Ce premier point est fondamental pour comprendre ce qu’il va se passer cette année : une barre d’admissibilité, dans sa forme, c’est à dire une note sur 20, peut laisser penser à tort qu’être déclaré admissible dans une école s’apparente moins à la logique d’un concours que d’un examen. De la même manière qu’il faut au moins 10/20 pour décrocher un examen comme le baccalauréat, il faut a minima environ 14 (14,08 l’année dernière) pour avoir la chance de franchir les portes de Jouy-en-Josas afin d’y passer les oraux. Oui… mais non. Là où le bac ne dépend que de la performance intrinsèque de chaque candidat, la barre d’admissibilités découle en réalité de la performance de l’ensemble des candidats qui sont admissibles : ce n’est ni plus ni moins que la moyenne obtenue par le ou les derniers admissibles.
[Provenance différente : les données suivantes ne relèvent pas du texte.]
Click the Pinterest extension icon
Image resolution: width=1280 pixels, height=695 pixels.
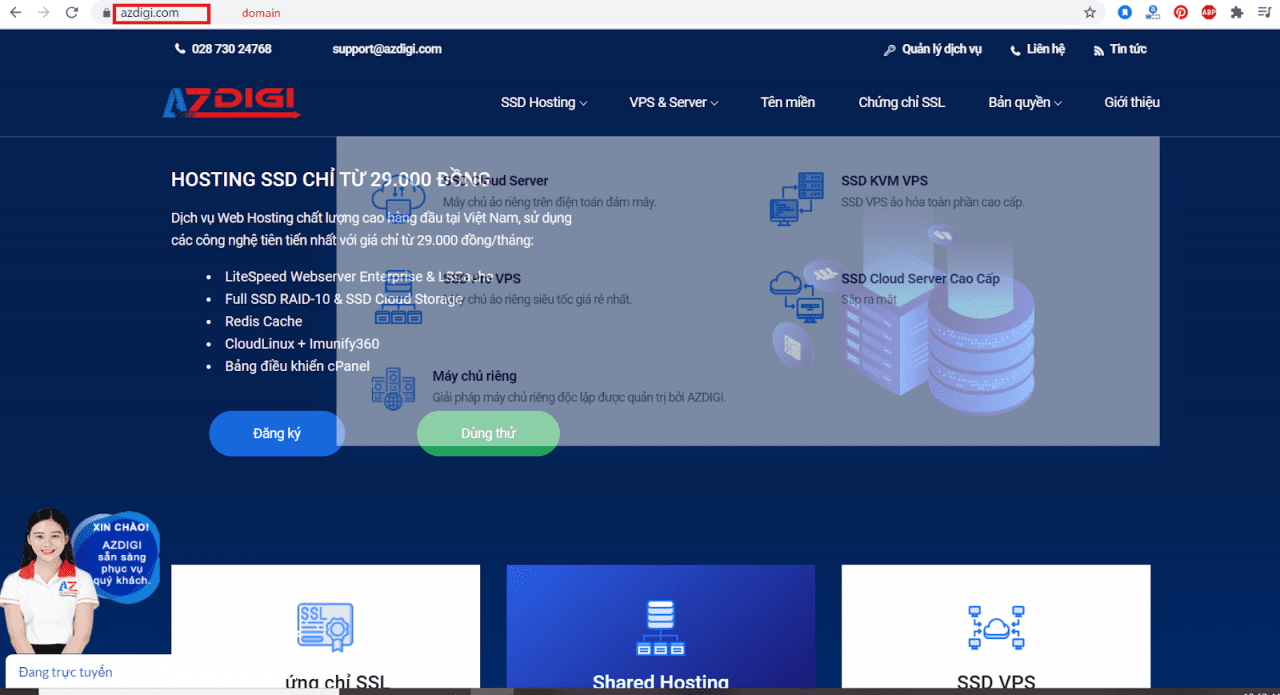(1181, 13)
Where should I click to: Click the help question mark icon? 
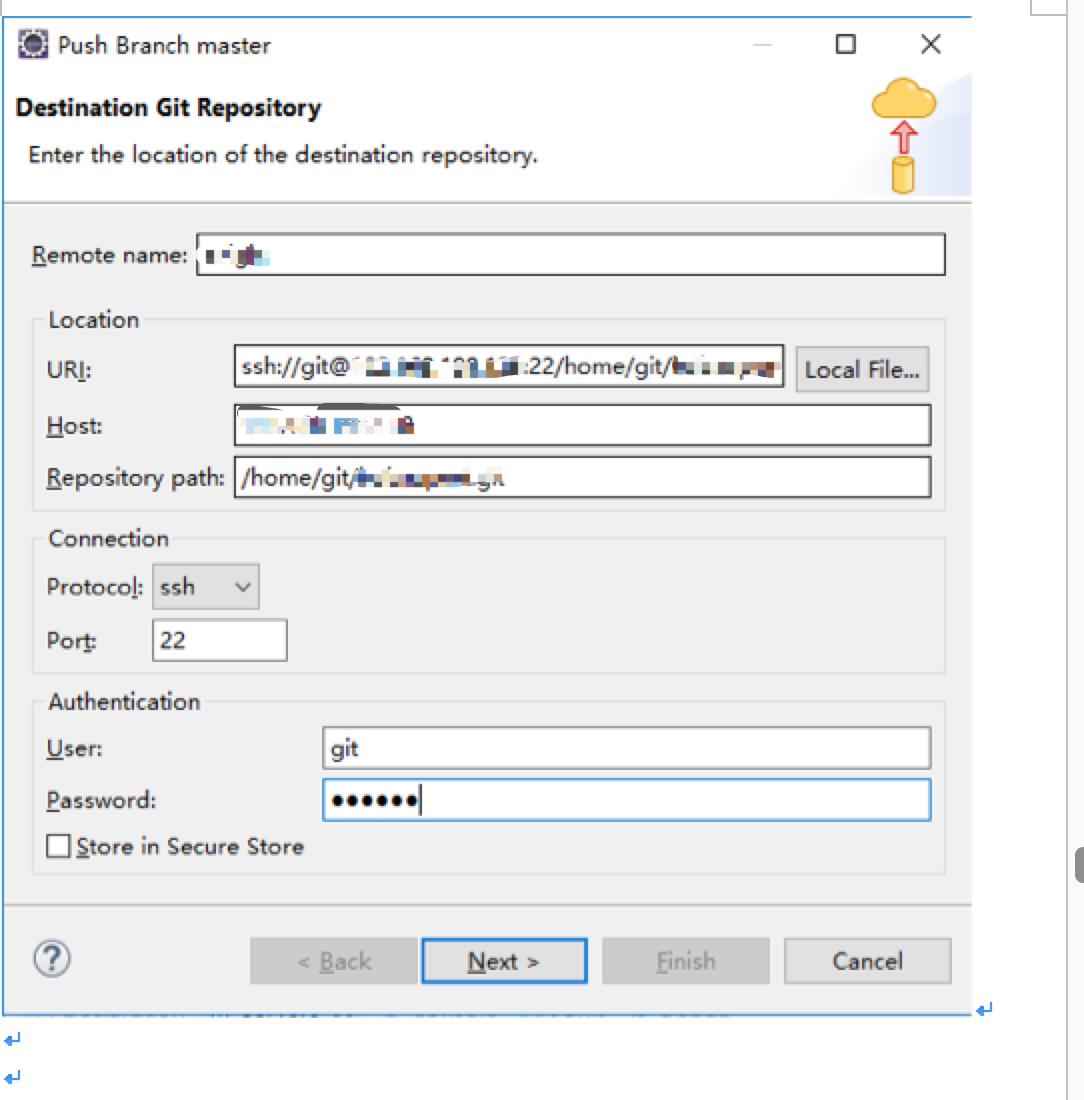52,960
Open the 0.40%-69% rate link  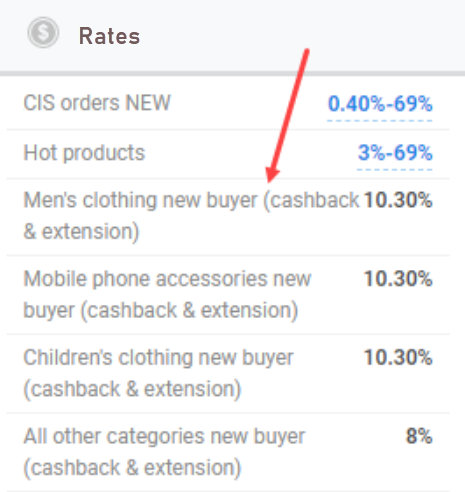click(380, 103)
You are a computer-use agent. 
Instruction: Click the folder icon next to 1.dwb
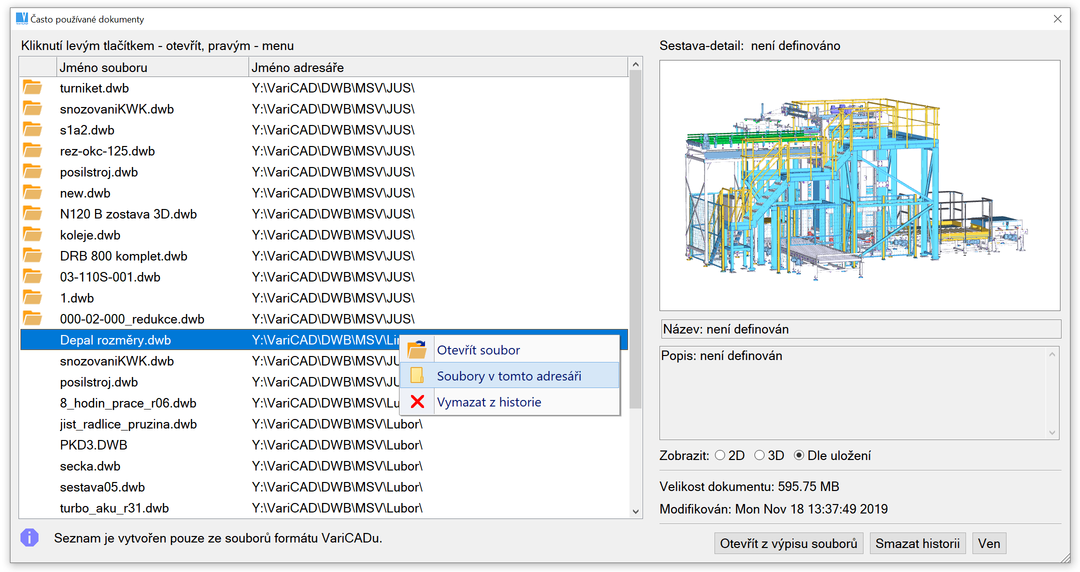(33, 298)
Qu’est-ce qui fait évoluer les barres d’admissibilités ?

Et en effet, on constate bien que la plupart des barres évoluent à la marge au fil des ans. Pourquoi à la marge seulement ? Simplement parce que le niveau global des candidats, quelque 10 000 chaque année, reste peu ou prou le même d’année en année. Par ailleurs, les correcteurs tentent d’harmoniser leur correction afin de gommer autant que possible les disparités de notation, de sorte que quelle que soit la difficulté d’une épreuve par rapport aux années précédentes, la moyenne et l’écart type de chacune d’elle demeurent toujours à peu près identiques.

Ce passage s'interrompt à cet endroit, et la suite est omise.